The disease can be either seed-borne or air-borne. In the southern United States, wet weather and wind favor disease development. Since the fungus survives on old, infected soybean debris, crop rotation and clean tillage help control its spread. Planting tolerant varieties and using fungicide seed treatment are also effective.
Yellowing or chlorosis, caused by iron deficiency (IDC), is associated with higher pH soils commonly found west of the upper Mississippi River. IDC is most common in the calcareous soils of the eastern Dakotas, Minnesota and northern Iowa. Plants with IDC are pale green or yellow and stunted, with veins remaining green. Dry soils accentuate the problem.
The effects of IDC are reduced by delaying planting until mid- or late May, early-season cultivating and ridge-tilling. The best control method is genetic tolerance to IDC. Many CROPLAN® soybean varieties have excellent IDC tolerance.
Usually, sclerotinia white mold (SWM) symptoms do not appear until two or more weeks after flowering. The disease is associated with cool, moist weather. It causes wilting and death of upper leaves, similar to other soybean fungal diseases. Infected plants exhibit lesions with white, cottony, thick fungal growth just above the soil surface.
For control, avoid continuous cropping and rotation with sunflowers, dry beans and other susceptible broadleaf host crops. Varieties do exhibit varying levels of field tolerance to SWM, but no varieties are immune. Several CROPLAN® soybean varieties have acceptable levels of field tolerance.
Phytophthora root rot (PRR) can infect plants at any stage of growth, either killing them or significantly reducing productivity. The disease favors cool temperatures and high soil moisture. PRR frequently develops in fields with poor internal drainage and also occurs in normally well-drained fields that are saturated for 10 to 14 days. Symptoms include wilting and yellowing of upper leaves with a dark-brown discoloration of roots that eventually moves up to the stem. The PRR fungus survives and overwinters in soil or buried crop debris.

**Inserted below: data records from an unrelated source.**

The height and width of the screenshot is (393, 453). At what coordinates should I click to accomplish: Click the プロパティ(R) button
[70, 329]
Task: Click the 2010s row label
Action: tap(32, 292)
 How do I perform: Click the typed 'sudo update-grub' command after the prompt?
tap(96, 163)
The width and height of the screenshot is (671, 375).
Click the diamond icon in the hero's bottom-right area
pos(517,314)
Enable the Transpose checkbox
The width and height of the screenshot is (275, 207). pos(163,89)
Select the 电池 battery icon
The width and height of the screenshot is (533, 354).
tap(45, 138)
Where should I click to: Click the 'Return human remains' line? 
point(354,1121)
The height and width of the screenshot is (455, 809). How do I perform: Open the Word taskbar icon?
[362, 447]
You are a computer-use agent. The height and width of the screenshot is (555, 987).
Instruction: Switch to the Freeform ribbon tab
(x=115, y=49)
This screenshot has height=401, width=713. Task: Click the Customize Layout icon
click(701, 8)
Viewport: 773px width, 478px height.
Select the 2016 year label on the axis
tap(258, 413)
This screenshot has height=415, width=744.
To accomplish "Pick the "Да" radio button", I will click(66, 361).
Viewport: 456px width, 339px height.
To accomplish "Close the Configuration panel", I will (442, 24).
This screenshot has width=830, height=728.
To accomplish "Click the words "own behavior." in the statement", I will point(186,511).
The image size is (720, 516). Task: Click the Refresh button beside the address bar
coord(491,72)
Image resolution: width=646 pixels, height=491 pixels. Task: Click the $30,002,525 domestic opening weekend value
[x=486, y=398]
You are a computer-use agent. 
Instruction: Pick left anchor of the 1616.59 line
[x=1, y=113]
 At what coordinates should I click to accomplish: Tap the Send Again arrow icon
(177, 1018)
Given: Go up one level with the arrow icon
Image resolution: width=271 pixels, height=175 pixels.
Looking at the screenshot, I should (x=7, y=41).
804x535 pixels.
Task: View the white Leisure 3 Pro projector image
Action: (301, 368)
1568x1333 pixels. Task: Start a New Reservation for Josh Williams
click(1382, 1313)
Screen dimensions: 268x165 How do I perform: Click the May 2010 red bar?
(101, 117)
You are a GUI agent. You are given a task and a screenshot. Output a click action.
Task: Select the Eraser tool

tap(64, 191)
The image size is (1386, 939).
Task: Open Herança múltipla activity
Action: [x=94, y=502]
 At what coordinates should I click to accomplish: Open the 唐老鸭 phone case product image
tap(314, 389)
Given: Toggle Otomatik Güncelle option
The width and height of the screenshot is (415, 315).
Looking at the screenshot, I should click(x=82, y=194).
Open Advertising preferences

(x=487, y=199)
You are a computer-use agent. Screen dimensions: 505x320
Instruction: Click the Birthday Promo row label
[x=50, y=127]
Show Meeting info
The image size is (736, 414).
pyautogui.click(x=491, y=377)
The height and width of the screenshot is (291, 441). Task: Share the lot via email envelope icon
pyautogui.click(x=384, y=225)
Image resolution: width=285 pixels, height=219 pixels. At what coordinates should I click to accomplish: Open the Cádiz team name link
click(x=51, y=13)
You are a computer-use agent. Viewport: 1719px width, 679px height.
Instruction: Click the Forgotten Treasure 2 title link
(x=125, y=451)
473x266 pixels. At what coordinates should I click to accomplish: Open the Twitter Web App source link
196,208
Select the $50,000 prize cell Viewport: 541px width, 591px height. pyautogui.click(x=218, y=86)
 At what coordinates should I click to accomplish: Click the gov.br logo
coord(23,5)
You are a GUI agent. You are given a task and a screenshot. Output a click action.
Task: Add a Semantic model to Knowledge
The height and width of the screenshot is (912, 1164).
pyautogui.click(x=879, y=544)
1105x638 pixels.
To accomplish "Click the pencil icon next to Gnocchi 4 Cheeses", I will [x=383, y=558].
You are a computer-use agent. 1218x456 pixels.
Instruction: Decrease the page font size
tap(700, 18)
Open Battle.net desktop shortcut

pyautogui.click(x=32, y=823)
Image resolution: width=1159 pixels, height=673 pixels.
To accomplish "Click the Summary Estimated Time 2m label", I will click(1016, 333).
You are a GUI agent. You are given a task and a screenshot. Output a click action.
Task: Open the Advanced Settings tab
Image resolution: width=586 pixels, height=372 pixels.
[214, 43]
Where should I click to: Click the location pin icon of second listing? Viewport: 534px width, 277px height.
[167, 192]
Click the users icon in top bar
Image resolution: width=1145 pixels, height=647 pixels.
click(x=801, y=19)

The most effective method of control for PRR is planting varieties with genetic resistance. Specific genes provide resistance to the many different PRR races. Minor gene combinations provide general field tolerance to PRR without specific race resistance. Many CROPLAN® soybean varieties carry both forms of resistance.
Soybean aphids can impact plant health in two ways: causing yield reduction due to physical damage from aphid feeding and transmitting soybean mosaic virus (SMV). SMV carries a double punch, causing both yield reduction and seed staining that can result in dockage, particularly in specialty soybeans.
Your local agronomist can help with strategies for effective scouting, weed management and crop protection that, when partnered with appropriate insecticide choices, will help hold soybean aphid infestations below the economic threshold.